Quarantine Habits Are Hard to Break


By Gianna Montalbano, Staff Writer

Due to the Covid pandemic social distancing guidelines, people have taken up old or new hobbies to pass the time while they are stuck at home. Living in quarantine for months has given all ages a rare chance to find what they really enjoy spending their time. People around the world are finding things to do and finally getting a break to relax or hang out with family.  Its no different for students and teachers at WHHS who are also spending this newly found free time productively.  

“I bought the diamond painting off of Amazon and I do puzzles in my free time. Obviously watched Netflix, played with my cats, and went on drives just to get out of the house. I also went on walks around the neighborhood,” says Jessica Smith, a 10th grader.

Other students have turned to fitness including John Syyvertsen, a sophomore who said he has “… been exercising like lifting weights and I’ve been getting into fishing recently.”

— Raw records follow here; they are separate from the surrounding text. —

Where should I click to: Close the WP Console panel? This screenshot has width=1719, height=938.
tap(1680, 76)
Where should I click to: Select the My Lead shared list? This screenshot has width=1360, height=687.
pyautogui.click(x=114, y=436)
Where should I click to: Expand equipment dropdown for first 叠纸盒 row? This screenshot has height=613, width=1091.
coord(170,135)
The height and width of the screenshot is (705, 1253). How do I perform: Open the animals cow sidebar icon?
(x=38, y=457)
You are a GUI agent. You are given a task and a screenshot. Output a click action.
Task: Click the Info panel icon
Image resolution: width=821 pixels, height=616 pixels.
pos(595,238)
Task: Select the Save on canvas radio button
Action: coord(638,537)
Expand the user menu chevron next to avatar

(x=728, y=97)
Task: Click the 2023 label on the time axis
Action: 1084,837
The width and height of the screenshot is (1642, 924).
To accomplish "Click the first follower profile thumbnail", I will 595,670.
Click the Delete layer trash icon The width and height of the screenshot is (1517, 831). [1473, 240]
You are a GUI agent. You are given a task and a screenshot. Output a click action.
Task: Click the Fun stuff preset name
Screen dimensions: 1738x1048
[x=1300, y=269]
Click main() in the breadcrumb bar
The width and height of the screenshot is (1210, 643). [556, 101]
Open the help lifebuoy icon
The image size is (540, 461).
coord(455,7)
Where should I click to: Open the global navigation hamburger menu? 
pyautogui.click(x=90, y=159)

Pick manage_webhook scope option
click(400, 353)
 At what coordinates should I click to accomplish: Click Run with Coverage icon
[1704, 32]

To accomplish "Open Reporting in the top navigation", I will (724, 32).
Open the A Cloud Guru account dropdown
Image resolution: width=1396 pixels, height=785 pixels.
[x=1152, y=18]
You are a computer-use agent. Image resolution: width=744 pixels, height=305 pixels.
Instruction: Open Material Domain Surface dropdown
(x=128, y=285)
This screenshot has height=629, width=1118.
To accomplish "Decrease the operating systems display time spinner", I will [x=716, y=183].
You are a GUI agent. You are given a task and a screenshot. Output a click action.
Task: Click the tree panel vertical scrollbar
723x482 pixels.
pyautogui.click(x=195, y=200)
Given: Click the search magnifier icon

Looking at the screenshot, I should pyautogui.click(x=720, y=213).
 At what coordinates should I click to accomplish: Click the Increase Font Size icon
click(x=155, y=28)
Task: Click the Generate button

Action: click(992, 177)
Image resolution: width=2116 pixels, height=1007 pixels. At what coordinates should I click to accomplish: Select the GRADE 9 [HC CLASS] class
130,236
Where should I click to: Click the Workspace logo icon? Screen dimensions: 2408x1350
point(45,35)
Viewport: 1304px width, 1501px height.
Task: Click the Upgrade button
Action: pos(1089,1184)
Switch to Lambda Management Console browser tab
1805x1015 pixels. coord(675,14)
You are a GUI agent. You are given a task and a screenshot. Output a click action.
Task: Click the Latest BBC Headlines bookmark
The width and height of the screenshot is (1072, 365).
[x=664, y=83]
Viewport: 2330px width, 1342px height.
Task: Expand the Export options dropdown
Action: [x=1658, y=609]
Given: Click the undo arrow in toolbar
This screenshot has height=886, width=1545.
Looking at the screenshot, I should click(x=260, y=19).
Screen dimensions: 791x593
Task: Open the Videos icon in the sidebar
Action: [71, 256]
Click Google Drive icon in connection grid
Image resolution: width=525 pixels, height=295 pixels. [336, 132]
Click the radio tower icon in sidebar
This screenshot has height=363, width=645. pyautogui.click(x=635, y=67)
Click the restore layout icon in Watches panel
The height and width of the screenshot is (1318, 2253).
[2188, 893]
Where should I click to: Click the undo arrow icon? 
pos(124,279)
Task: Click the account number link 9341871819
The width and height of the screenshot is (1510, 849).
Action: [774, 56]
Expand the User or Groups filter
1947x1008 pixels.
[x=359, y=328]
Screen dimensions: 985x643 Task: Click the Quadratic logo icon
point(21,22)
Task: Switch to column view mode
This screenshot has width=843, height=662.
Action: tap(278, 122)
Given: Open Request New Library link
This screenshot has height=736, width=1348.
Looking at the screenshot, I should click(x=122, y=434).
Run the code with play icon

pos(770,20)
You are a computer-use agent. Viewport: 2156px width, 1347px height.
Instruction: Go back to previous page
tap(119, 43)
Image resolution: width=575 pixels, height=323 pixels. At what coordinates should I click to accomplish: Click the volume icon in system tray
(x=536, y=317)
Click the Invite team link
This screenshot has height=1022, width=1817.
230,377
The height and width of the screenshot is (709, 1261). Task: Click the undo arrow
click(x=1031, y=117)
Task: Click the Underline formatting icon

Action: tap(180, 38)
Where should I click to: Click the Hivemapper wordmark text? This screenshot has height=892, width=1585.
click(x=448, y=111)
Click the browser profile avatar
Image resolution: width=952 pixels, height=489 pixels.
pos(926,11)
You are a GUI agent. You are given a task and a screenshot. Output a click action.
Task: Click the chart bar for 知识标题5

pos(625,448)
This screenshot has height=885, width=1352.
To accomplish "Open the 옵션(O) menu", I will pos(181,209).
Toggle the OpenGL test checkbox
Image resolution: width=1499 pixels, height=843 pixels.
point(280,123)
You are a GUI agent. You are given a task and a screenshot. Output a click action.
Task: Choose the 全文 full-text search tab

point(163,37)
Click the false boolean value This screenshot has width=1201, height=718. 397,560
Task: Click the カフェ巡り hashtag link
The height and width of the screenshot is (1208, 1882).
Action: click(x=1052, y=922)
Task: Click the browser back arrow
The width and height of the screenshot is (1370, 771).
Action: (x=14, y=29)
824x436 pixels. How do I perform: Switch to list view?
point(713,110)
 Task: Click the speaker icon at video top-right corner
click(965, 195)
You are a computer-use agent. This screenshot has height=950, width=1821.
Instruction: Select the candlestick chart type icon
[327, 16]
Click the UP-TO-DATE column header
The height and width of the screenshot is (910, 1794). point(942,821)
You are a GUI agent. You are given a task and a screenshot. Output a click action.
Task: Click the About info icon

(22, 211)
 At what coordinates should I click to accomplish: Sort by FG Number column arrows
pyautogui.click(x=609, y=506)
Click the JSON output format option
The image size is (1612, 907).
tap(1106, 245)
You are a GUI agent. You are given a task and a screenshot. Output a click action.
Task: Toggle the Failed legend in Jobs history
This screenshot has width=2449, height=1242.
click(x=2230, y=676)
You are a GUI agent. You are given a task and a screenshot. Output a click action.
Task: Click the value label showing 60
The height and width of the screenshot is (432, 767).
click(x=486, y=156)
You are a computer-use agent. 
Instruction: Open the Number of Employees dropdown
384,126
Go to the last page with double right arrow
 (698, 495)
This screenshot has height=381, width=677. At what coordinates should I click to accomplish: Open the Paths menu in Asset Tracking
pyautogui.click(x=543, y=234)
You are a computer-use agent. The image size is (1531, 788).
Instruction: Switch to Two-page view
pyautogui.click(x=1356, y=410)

“ I guess color guard from when I joined last year for the winter show and now I’m in the marching band. I also like singing at home or when I’m alone” said Ryan Newman, a sophomore. 

“The two things that I have been doing are: working on remodeling projects at my house, and spending time on my collector cars. I have a few of them, so something always needs to be fixed or polished. Then I can take them out to a car show or just go for a drive,” says Steve Hopper, the auto teacher at WHHS.

“I am spending more time cooking and organizing my house. I am trying new recipes, and my family is very happy with the variety of the meals that I am cooking” says Dulce Lopez, the Spanish ll teacher. 

“My wife and I have a one-year-old running around the house so we have our hands full but we were incredibly fortunate enough to spend so much time with her and be there for her to achieve some really cool milestones that ordinarily with work and my wife and I working 2nd jobs usually would have been something that would have been missed.  So spending time with our daughter was tremendous.  I took up some reading as well, well let me be more specific, audiobooks.  These things are the best! Would go for a walk and listen to a few chapters, listen in the car while driving.  Atomic Habits by James Clear was a book that I really enjoyed.” said Brian Gelalia, one of the Driver’s Ed teachers. 

In the world outside of WHHS, past-times are not much different.  “Mostly just drawing and scrapbooking in my free time,” said Lisa Prestipino, a sophomore at North Rockland High School. 

“I have been learning French and how to sew! Well, sewing pillows and stuff like that. I think it’s relaxing! It does make the time pass really fast, especially when listening to a podcast,” said my 21-year-old step-sister, Sarah. 

In an article, published by the journalism group Vex, titled “The Coronavirus has changed us – and it’s not all bad” , writers examine the habits their readers would like to keep once things return to “normal.” 

One of the biggest habits people responded about was reducing consumerism. Many people said they want to spend less money shopping for new material goods like gadgets and clothes. A long period of being shut in and not spending as much has led to the realization that so much of our consumer behavior is about instant gratification, not lasting happiness. 

“I think I will be more inclined to direct my consumption toward small local businesses,” said Nora Zeid, a 23-year-old illustrator and designer in the United Arab Emirates. “It breaks my heart how much they have suffered lately and how, unlike big corporations, they are less likely to survive.” 

There were other people that also noted that they plan to eat out less often at restaurants. Eating in during the lockdown has enabled them to save money, and some have discovered a taste for home-cooked meals. 

The second most response was putting less pressure on his or herself; “Quarantine has forced me to slow down in ways I haven’t since I was a kid. From high school and college, through my 20s and a master’s program, I have been on the go constantly for half my life. I always said I was one who liked to be busy, but the last two months of forced slowdown has really called on me to think about what I want my life to look like moving forward,” said one Vox reader in the US. “I’m trying to figure out what it would look like to intentionally build in space in my life to breathe, reflect, and focus on the most important aspects of life — the people around you who make it all worth it.”

There were some younger responders who said they wanted to put less career pressure on themselves because they now realize work is not what matters most in life.

Post-pandemic, the goal will be to “not fill every waking moment with a commitment of some kind,” said Patricia Murray, who lives in Savannah, Georgia. “Even retired persons, like myself, need leisure time. I seem to work as much as a volunteer as I did in paid jobs; slowing down is the biggest change I’ve made and it feels good.”